Translated by Madhavan Narayanan

Genre: Fiction

Published by HarperPerennial (An Imprint of HarperCollins)

MRP: Rs. 399/-

S. Rangarajan , better known by his allonym Sujatha, was an Indian author, novelist and screenwriter who wrote in Tamil. He authored over 100 novels, 250 short stories, ten books on science, ten stage plays, and a slim volume of poems. He was one of the most popular authors in Tamil literature, and a regular contributor to topical columns in Tamil periodicals such as Ananda Vikatan, Kumudam and Kalki. He had a wide readership, and served for a brief period as the editor of Kumudam, and has also written screenplays and dialogues for several Tamil films.

Madhavan Narayanan is a senior journalist who has covered politics, diplomacy, business, technology and other subjects in a long career that has spanned organisations including Reuters, Business Standard and Hindustan Times. He is currently an independent writer , columnist, editor and commentator.

I haven't read the original book, Kanavu Thozhirchilai, written in Tamil, so i cannot comment on how the translation compares with the original work, but i can mention that my reading experience was very pleasant and i did not feel anywhere that i was losing out reading a translation.

Set in the 80s with the Tamil Film industry as the backdrop, the book dwells on the various facets of the business through the perspectives of several characters. The protagonist, Arun Vijay is the hottest thing around, the most in-demand actor of his age at the time and is at the peak of his career. Despite appearances, he is a very arrogant person. He meets his childhood sweetheart, Kalyani, by chance in the studios and goes to ask for her hand from her father. His father rejects him, primarily because of his job, and secondarily (this is my assumption) because of his arrogance. Heartbroken(well…), he decides to marry his co-star Premlatha and Kalyani gets married to a bank clerk. The author also tackles some serious issues such as casting couch and the industry from a middle-class perspective.

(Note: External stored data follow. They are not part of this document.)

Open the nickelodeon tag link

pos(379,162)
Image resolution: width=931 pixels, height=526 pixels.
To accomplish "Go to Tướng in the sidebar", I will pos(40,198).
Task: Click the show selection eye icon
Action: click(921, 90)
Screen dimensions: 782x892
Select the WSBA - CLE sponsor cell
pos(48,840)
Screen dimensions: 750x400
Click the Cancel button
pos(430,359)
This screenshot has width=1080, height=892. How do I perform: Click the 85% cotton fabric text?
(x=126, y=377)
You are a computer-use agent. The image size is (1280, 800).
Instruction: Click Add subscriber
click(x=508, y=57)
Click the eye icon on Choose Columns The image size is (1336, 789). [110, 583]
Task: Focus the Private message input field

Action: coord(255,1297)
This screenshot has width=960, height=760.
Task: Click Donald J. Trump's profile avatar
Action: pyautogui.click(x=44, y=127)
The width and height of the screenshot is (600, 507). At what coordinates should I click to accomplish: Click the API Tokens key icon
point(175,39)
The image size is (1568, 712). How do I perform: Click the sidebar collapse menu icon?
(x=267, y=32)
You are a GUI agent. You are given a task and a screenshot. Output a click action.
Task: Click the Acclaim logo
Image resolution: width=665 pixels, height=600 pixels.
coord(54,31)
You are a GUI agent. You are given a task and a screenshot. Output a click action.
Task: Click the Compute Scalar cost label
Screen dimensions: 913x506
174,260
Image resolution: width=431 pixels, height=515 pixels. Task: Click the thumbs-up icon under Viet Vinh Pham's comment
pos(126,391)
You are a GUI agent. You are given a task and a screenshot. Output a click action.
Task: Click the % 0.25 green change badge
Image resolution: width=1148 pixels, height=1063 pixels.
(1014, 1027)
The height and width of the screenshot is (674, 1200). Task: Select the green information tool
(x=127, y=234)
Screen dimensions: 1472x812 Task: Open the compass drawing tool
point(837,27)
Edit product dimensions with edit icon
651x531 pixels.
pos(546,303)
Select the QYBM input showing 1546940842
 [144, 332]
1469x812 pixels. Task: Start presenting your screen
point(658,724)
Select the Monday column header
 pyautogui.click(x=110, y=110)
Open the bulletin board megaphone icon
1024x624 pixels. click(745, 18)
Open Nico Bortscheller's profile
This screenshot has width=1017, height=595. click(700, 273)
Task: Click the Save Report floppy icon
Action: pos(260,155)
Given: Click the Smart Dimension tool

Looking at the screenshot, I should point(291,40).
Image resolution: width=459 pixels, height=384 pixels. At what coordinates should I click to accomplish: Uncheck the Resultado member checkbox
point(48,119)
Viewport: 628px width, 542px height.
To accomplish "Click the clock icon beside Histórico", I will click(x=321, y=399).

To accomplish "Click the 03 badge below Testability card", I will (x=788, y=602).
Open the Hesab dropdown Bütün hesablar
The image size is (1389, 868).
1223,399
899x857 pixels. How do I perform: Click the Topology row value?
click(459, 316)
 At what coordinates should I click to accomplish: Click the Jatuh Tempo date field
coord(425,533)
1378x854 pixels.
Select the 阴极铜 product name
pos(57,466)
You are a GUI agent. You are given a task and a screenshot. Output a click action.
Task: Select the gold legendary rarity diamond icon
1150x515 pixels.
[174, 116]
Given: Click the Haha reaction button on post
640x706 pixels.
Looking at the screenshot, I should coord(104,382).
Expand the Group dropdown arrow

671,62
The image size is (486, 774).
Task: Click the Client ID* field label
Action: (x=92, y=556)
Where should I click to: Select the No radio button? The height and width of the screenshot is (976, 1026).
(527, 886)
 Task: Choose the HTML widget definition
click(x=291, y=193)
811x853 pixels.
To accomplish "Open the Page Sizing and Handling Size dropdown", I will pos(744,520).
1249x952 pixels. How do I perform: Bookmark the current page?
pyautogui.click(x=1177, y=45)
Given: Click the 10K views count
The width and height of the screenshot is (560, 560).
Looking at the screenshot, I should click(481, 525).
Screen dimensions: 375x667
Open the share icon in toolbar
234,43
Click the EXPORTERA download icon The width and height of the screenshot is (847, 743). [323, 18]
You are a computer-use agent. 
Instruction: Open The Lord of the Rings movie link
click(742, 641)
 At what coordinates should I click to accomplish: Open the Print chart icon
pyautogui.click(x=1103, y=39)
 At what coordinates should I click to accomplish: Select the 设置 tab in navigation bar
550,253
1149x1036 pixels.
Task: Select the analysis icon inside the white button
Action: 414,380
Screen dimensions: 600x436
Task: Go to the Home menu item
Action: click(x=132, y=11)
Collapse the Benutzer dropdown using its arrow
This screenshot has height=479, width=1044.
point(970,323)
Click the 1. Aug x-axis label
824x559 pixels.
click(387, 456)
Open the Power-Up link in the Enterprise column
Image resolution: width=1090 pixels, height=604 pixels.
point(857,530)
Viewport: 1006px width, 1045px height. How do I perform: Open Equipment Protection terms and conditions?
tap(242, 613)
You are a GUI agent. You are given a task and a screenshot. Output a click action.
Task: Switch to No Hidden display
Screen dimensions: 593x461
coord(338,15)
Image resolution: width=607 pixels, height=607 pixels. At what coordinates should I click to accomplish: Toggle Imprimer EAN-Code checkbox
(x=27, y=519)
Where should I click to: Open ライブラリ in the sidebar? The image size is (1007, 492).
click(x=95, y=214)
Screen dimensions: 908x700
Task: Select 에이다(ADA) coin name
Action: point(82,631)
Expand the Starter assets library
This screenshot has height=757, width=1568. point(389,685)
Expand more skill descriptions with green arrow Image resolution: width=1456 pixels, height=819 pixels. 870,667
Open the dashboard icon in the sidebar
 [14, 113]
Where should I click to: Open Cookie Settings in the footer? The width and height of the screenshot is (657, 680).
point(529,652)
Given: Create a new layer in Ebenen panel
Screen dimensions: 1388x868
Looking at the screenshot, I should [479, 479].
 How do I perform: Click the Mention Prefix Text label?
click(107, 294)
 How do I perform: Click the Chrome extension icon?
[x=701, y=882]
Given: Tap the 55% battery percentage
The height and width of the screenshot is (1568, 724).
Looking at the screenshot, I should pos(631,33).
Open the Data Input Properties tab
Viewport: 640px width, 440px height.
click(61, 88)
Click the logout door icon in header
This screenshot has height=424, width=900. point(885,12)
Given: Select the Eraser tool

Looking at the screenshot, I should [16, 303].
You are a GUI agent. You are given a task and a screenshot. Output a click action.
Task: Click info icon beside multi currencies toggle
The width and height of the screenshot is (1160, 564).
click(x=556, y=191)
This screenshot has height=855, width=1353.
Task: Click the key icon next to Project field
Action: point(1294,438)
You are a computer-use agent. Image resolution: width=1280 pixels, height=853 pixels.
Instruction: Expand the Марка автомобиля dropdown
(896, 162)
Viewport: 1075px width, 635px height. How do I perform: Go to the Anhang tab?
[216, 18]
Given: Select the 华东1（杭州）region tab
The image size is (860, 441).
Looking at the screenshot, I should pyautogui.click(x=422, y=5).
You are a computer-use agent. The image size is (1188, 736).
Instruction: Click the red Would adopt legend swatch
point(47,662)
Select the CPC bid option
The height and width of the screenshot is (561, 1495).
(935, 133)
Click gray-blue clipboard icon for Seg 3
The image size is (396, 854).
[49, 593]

The book is written from a third person’s perspective and the fourth wall is broken at times. The book is very well written and the plot is also gripping. But I did have some issues. The storyline shifts very abruptly at places, especially at peak emotional moments between characters, it might be an attempt to hook the reader and can work if done in balance, but here it was overdone. Also, while i read a fictional book, it plays like a movie in my head, i imagine the characters and the world very clearly. But here, in some instances, i felt that the emotions of the characters were not fully written and translated on paper. I became very tough to relate to the character.

The book portrays the bad and ugly side of stardom, the functioning of the censor board at the time and various other aspects of the industry. The book is indeed griping and i had a good time reading it.